Wamba lost his throne by a curious chance or, perhaps, by a still more curious plot. He fell ill in 680, was given over by the physicians, and fell into a long stupor. His attendants, in accordance with a frequent practice of the day, clad him in monkish robes and shore his hair to the tonsure, that he might die ‘in religion.’ |Erwig, 680-87.| Then before the breath was out of his body his most trusted officer, count Erwig, seized the royal hoard and declared himself king. Erwig was a great-nephew of king Chindaswinth, and looked upon himself as the heir of his cousin, Recceswinth, Wamba’s predecessor. Yet he was not of pure Visigothic blood; his father Artavasdes was a refugee from Byzantium, whom Chindaswinth had taken into favour and honoured with the gift of his niece’s hand.
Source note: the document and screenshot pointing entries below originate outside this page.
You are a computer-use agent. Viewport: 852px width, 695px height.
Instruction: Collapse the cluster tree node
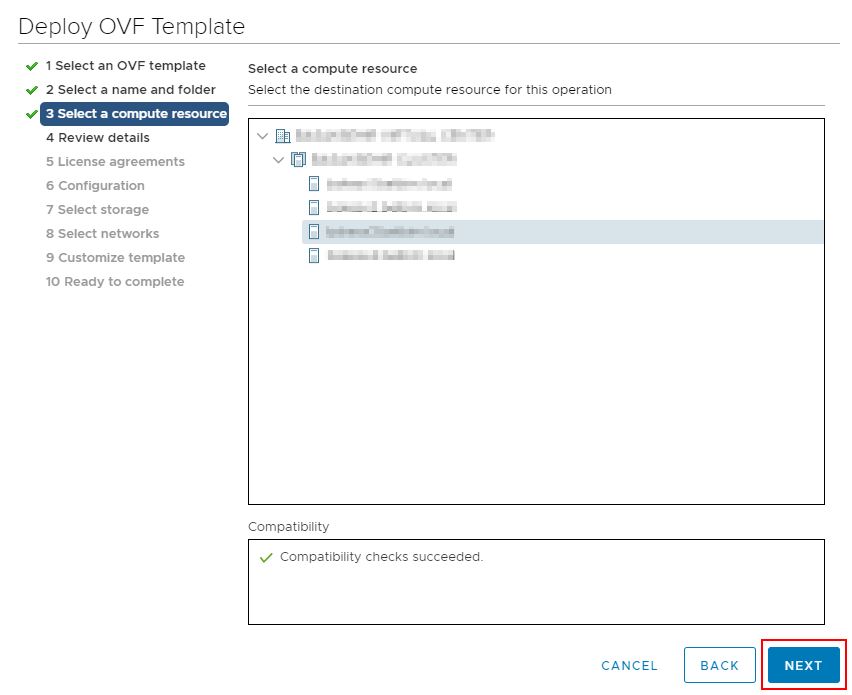tap(279, 160)

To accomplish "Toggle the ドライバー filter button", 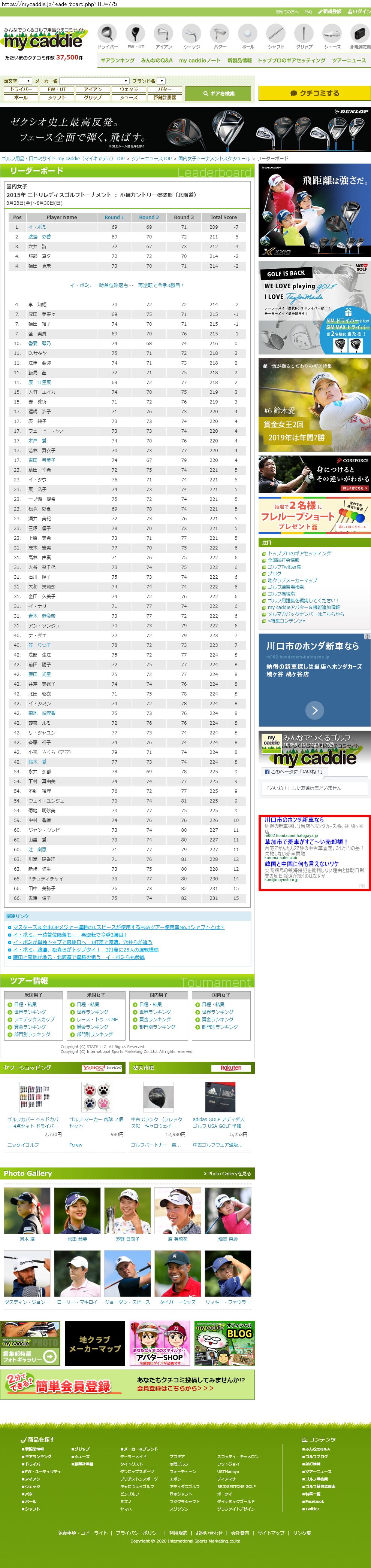I will coord(21,89).
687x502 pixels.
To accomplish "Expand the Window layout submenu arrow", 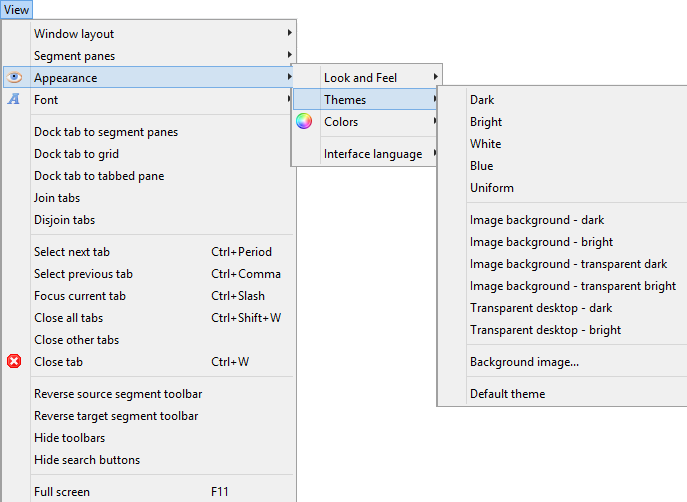I will (x=290, y=34).
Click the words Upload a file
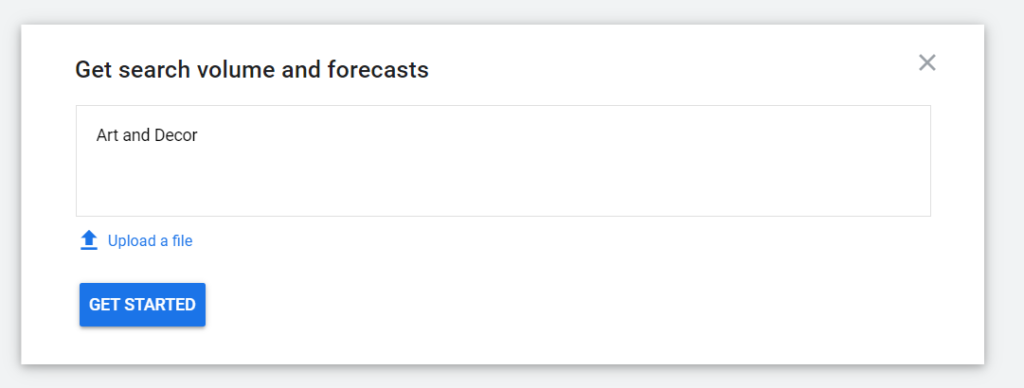Screen dimensions: 1024x388 150,241
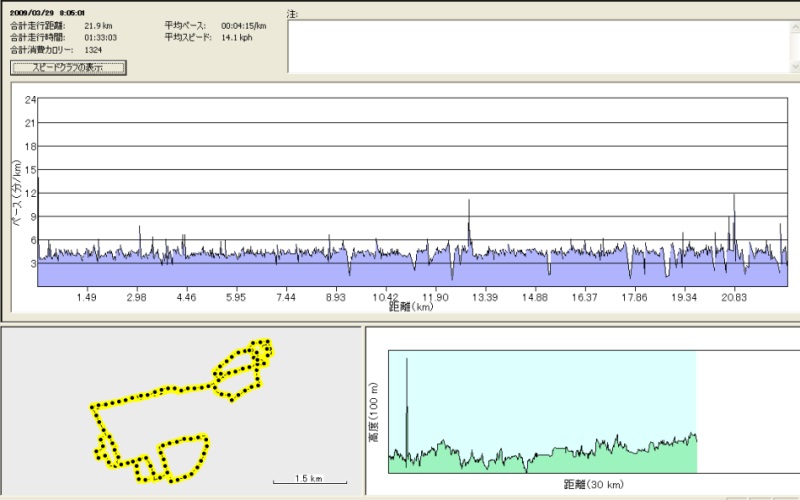
Task: Click the 合計走行距離 value 21.9 km
Action: pyautogui.click(x=97, y=26)
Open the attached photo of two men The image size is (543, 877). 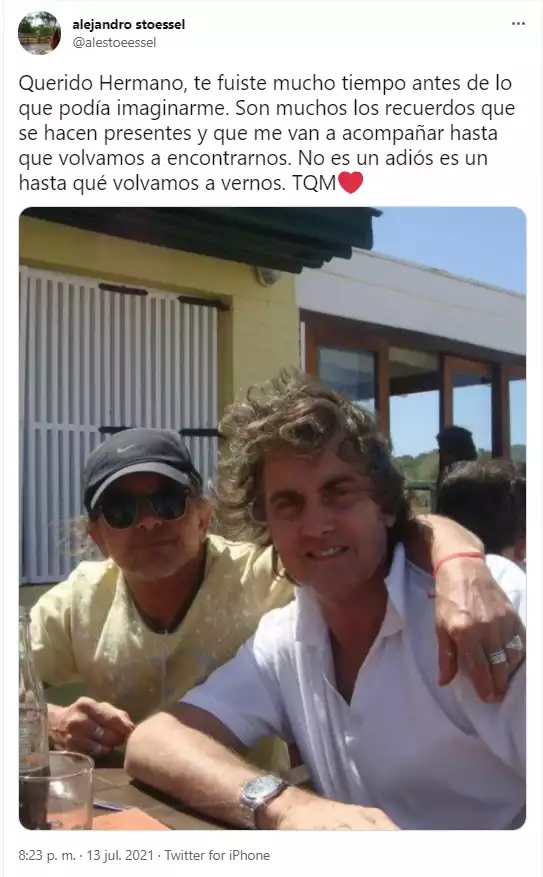[x=272, y=518]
To the dismay of the palace the aged Wamba did not die: he recovered from his long stupor and began to mend. But the new king and the court clergy joined in assuring him that—even though he knew it not—he had become a monk, and could not resume his lay attire or his royal authority. Apparently Wamba was not above the superstitions of his day; he resigned himself to the idea, and retired to the monastery of Pampliega, where he lived to a great old age. It was afterwards rumoured, whether truly or falsely, that his long trance had not been natural, but that Erwig, seeing him on the bed of sickness, had given him a strong sleeping-potion, and deliberately enfrocked him by fraud in order to seize the crown.